Reviews

Nonfiction Review by Sandra McIntyre

Lorri Neilsen Glenn, ed. Untying the Apron: Daughters Remember Mothers of the 1950s (Toronto: Guernica, 2013). Paperbound, 244 pp., $25.

Untying the ApronThe apron is an apt symbol that works by association to call up an immediate stereotype: the North American housewife and mother of the 1950s. The apron is her work uniform, signifying her place in the kitchen, the armour she dons to do battle with mess and dirt. It represents the domesticity to which the mother-housewife is tied, whether she puts it on willingly or not. Even the spotlessness of her clothes without the apron reminds us of it. The apron ties hold the apron to her body; symbolically, they bind her to the role. The ties call to mind the drudgery of the work, her lack of freedom to reject the role, the restrictions on her behaviour and on her self-expression, and her socialized passivity—what Simone de Beauvoir called woman’s immanence.

Untying the apron, then, is a liberating, transcendent act, one fit for daughters who came of age during the feminism of the 1960s and 1970s. Again and again, the writers in this anthology provide examples of mothers out of apron, doing things beyond the work of providing home-cooked meals and fresh laundry. The untying they do through writing frees their mothers from the stereotype that erases individuality. In Janice Acton’s “The Forward Look,” we see young Janice’s mother with her royal-blue 1957 Chevrolet, not to mention Miss Hopkins, the “woman with grey hair and granny tie-up shoes,” expressing an interest in cars and the car show. In Marilyn Gear Pilling’s “The Sour Red Cherries,” we see mother handling a gun, which she shoots with a squint and “careful aim.” The mother in Deb Loughead’s “The Dirty Blonde in the Yellow Pajamas,” “could never tell off-colour jokes, could never act foolish and impetuous in public, always had to maintain her wifely veneer,” but she could and did tell stories that reveal these parts of her character, the feistiness she has buried.

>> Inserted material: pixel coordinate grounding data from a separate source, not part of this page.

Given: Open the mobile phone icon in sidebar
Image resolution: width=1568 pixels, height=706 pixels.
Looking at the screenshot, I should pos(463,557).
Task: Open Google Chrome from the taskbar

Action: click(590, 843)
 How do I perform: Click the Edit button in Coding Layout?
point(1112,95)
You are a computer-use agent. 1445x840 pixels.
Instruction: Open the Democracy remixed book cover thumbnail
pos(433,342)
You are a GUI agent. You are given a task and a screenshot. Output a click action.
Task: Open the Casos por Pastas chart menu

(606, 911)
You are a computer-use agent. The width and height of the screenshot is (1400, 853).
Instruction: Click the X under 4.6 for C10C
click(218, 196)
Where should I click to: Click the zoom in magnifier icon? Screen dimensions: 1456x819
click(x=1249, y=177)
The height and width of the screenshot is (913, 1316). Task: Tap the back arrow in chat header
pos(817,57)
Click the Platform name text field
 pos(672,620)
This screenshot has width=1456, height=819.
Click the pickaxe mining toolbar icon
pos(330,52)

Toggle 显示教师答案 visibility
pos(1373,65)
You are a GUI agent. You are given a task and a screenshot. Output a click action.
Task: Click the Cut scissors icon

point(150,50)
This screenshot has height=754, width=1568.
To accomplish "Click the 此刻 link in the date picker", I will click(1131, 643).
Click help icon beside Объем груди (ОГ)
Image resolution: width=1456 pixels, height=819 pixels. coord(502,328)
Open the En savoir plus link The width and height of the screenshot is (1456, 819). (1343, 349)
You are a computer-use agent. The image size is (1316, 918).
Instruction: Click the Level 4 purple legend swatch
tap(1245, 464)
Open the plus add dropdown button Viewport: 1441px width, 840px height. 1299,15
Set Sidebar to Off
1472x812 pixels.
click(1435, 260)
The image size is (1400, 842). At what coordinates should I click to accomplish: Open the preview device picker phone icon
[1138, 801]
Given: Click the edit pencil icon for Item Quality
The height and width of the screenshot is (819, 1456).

Published in Guernica Editions’ Essential Anthologies Series, Untying the Apron brings together more than seventy contemporary works of poetry and prose (less than a quarter previously published, most in the 1990s) from well- and lesser-known Canadian literary voices. The anthology opens with Daphne Marlatt’s “Keeping Up.” Marlatt is well known as a writer interested in memory; “I like rubbing the edges of document and memory/fiction against one another,” she says, speaking of her novel Ana Historic, but the sentiment applies to her prose piece “Keeping Up” as well (interview with Sue Kossew of the University of New South Wales). Opening with Marlatt sets the tone for the anthology as an exercise in remembering while cataloguing the expectations placed on women in the 1950s, in particular the ways in which they were expected to judge themselves not to their own standards but to the standards of others. Several poems and prose pieces in the collection follow suit, some presenting women who created, reverted to, or rediscovered their own standards.

Advertisements from the 1950s, reproduced in low-quality black and white, along with a few photographs interleave the sections of the book. The ads also remind the reader of the expectations placed on women to conform to societal standards, though I do wish more care had been taken in reproducing these ads in all their graphic glory. Part of how they work on readers is not only the authority they assume but the cheery “lustre” and sheen with which that authority is imparted.

The mothers of the fifties (as seen through their daughters’ eyes, anyway) are generally not critical of the status quo or engaged in any systemic analysis of oppression. They act out of necessity or compulsion, and do not see their behaviour or decisions as extraordinary. For those who do struggle against the ties that bind, resistance often manifests in the body or in the mind. There are many instances of mothers addicted, “mad,” unstable, sick, or depressed. Often, as Pam Thomas expresses it in her biographical piece, “The Alien Corn,” no one “questioned the smoke of her melancholy.” Occasionally a daughter presents her mother as part of a group, as in Patricia Young’s “The Mad and Beautiful Mothers.” Or a daughter might use her mother’s gendered oppression as an entry point for understanding her own, as in Shauna Butterwick’s “In My Blood”: “We make our own way, walk our own path, not noticing we’re on the same road, caught in the same bind.” But, for the most part, the act of untying is a gentle, personal one. The purpose of untying appears to be one of understanding and coming to terms, as much for the daughters as for their mothers. Few express anger or blame, a wonderful exception being deborah schnitzer’s “Good Mother,” This is not to say a critical viewpoint is lacking, only that it comes not from individual poems or stories but aggregates across the collection. Reading the anthology is a consciousness-raising exercise. The details make the writing good and true. The commonalities of experience make it political. The last section, called “Getting Ready,” I found especially powerful, as would, I expect, any reader contemplating a mother’s life and death.